Half an hour later though Benedict returned and handed over the money I had the swindler as well as half the money Anne had handed over. He told us that he had contacted the police who tracked him down and that we could expect the rest of the refund within another thirty minutes. I was blown away! That really was far beyond the expected duties of the proprietor of a place we had been ripped of at. It wasn’t his staff, it wasn’t his loss and it really should not have been his problem. He however saw it as his responsibility and within the promised thirty minutes he re appeared and handed over the last of the money with a promise that the person in question was banned from his premises.
We had some lentils and cold sausages for dinner and I could not help but notice that the regular customers were quiet and subdued and chatting amongst themselves without any of the usual insanely loud African music the bars in villages loved so much. By the time we went to bed the wind had intensified ten times, but the small crowd had grown silent and most of the people had left to go home. The noise in the palm tree leaves was quite astonishing and the swaying of the tent on Maggie’s roof quite severe. I knew we were in for a long night.
Day 235:
By 6:30 I could not stay in the tent any longer. I felt like I had enough sleep, but the noise was almost deafening outside and the flapping and swaying of the tent was quite unpleasant. By the time I climbed down the ladder the staff were around tending to the lush gardens and everyone greeted us with big smiles on their faces. We packed away the tent, made some coffee and went for shower before filling out water tanks and starting our engines.

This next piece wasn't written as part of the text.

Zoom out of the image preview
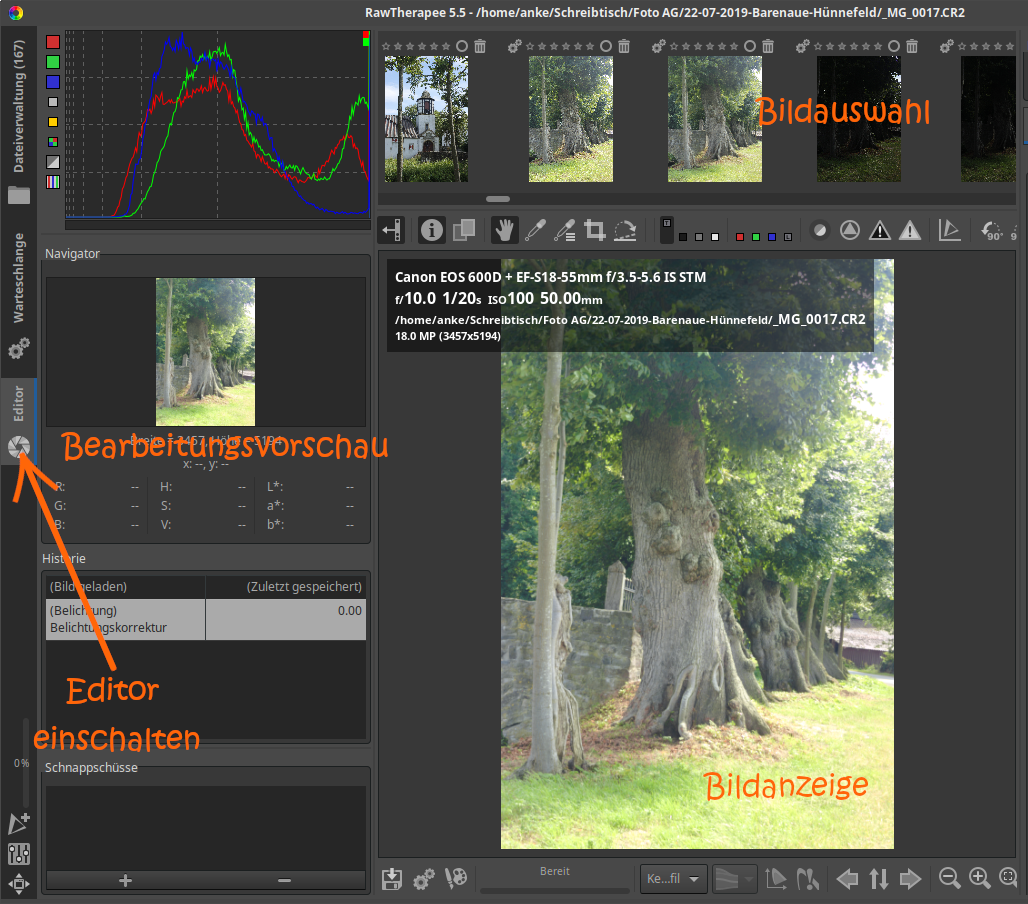Screen dimensions: 1028x904 coord(949,879)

Benedict was around to wave us good bye. I paid for our camping, a few beers we had and left enough of a tip to cover the free beer he offered us. He did not want to know of it, but it was my turn to be stubborn and not take “no” for an answer. We rolled though the gates and into the village just before 8am.

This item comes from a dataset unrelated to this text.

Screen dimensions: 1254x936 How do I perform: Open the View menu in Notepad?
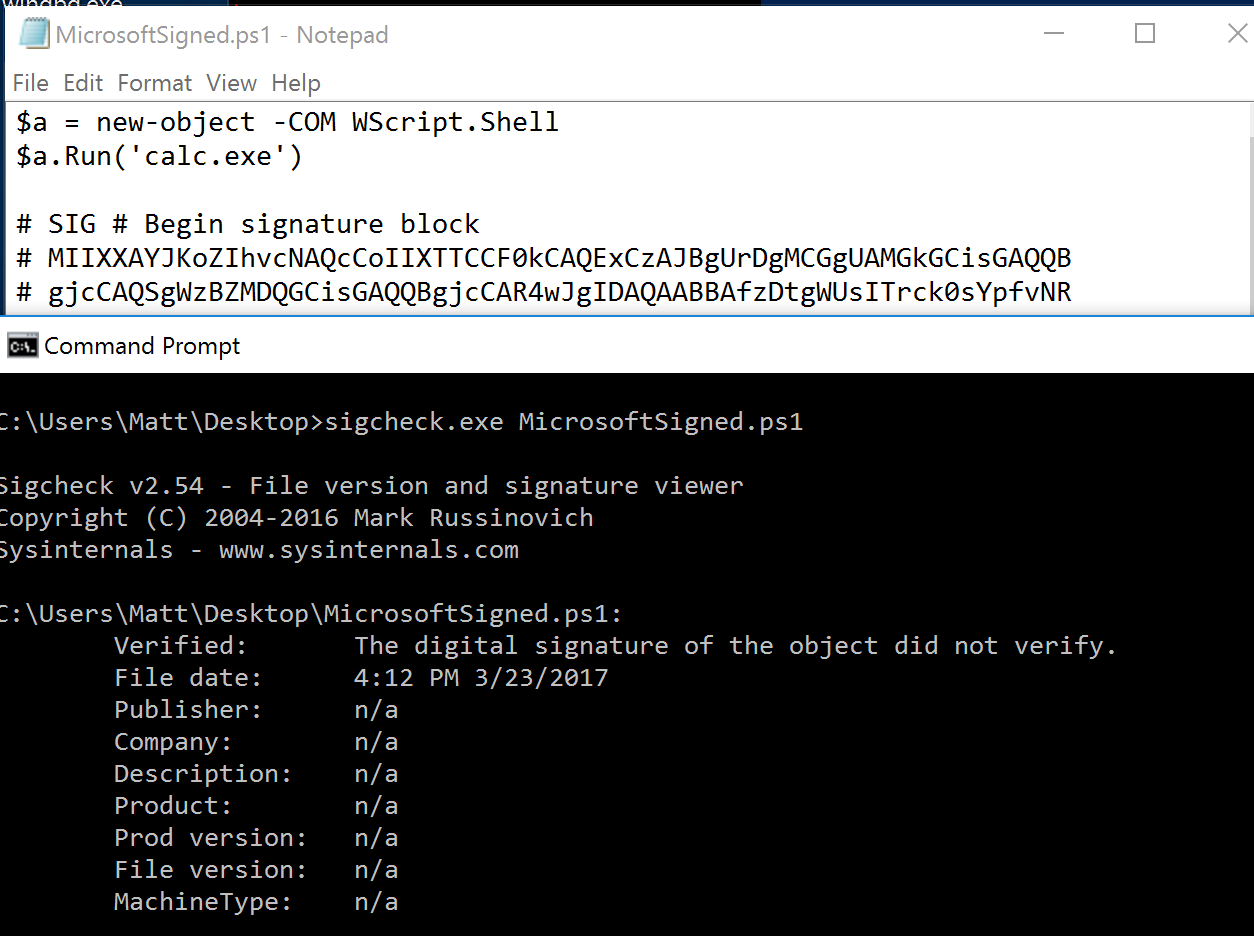[231, 83]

It was easy to find the junction that Benedict had explained. We left the rocky marked track in favour of some sandy tracks and stuck to the lake side. The chosen track was not on any of our maps or GPS’s, but it wasn’t as if we could get lost. We simply had to keep the lake on our left and head north. The going was easy and the speed of travel surpassingly fast. We had some sandy river beds to cross, but even they were not too much of an issue. By the time we stopped for mid morning coffee I suddenly realized that we had not seen a living soul for at least the previous hour. The environment didn’t seem as harsh or decollate as the day before, so I was a little confused by this. There were some trees around and some grass in the open plains, but we did not even spot a single goat or sheep or camel since leaving the last edges of town that morning. The wind however was still relentless!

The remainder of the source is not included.